20 Temmuz 2020 Pazartesi

SARI KURDELENİN SIRRI


Yaşanmış bir öykü.

Sıradan gibi gözüken ama sıcacık öyküsü ile içinizi ısıtacak bir yaşam kesiti bence.

Sadece sarı bir kurdele aslında. Ama anlamı o kadar özel ki.

Aşk kokuyor.

Buram buram sevgi kokuyor.

Ve dahası…

Yıl 1970.

O yıllarda Amerikan radyolarında sık sık çalan bir parça var.

Çok keyifli bir melodiye ve sözlere sahip. Dinleyeni neşelendiriyor. Dolayısıyla 
Amerikan popüler kültüründe kendine haklı bir yer edinmiş.

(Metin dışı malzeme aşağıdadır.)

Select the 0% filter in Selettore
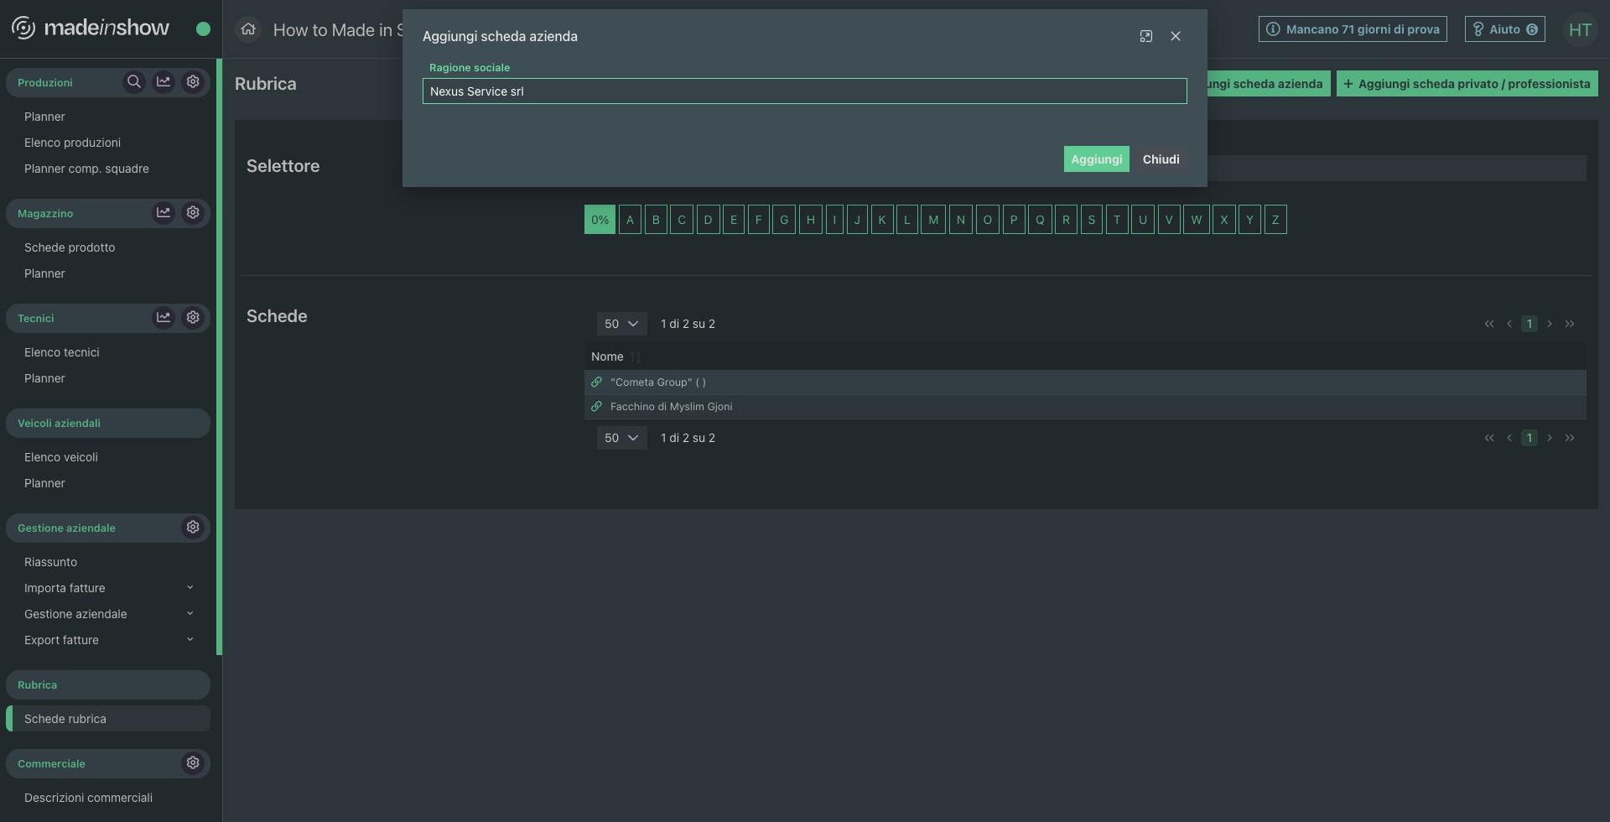The image size is (1610, 822). click(x=600, y=220)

İsmi “TIE A YELLOW RİBBON”.

Parça Michael Anthony Orlando’ya ait.

Kendisi şarkıcı ve şarkı sözü yazarı.

Şimdi gelelim bu keyifli şarkının bir o kadar da keyifli öyküsüne.

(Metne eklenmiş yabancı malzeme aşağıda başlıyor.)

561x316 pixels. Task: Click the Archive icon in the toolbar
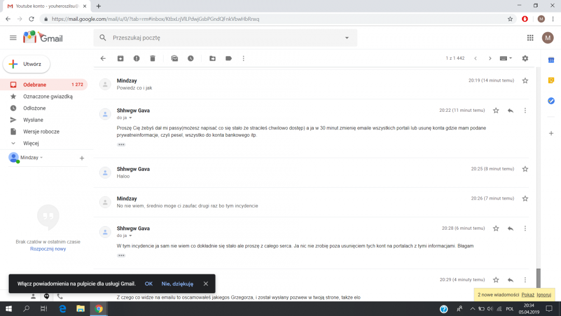pos(121,59)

Uzun yıllarını hapiste geçiren bir adam düşünün. Devasa yılları parmaklıklar ardında geçirmiş, çıkacağı günü iple çeken.

Çıkmasına bir hafta kala eşine bir mektup yazar bu adam. Hapisteki günlerinin ve ayrılıklarının artık bittiğini, bir hafta sonra özgürlüğüne kavuşacağını dile getirir. Evine dönmeyi istemektedir ama eşinin onu yeniden evlerine ve yaşamına kabul edip etmeyeceğini bilemediğini ekler satırlarına. Kendisinin ise onu sevdiğini ve bu sevginin ayrı geçen yıllar boyunca daha da güçlendiğini eklemeyi unutmaz.

Beraberce yaşadıkları güzel köyü, paylaştıkları evi, hemen yakınından geçen şehirler arası yolu ve kenarındaki güzel büyük ağacı her hatırladığında gözleri dolan adam; eşinden son bir istekte bulunur.

Eğer eşi de sevgilerine inanıyorsa ve eve dönmesini istiyorsa, tam çıkış gününde kendisine özel bir mesaj bırakmalıdır.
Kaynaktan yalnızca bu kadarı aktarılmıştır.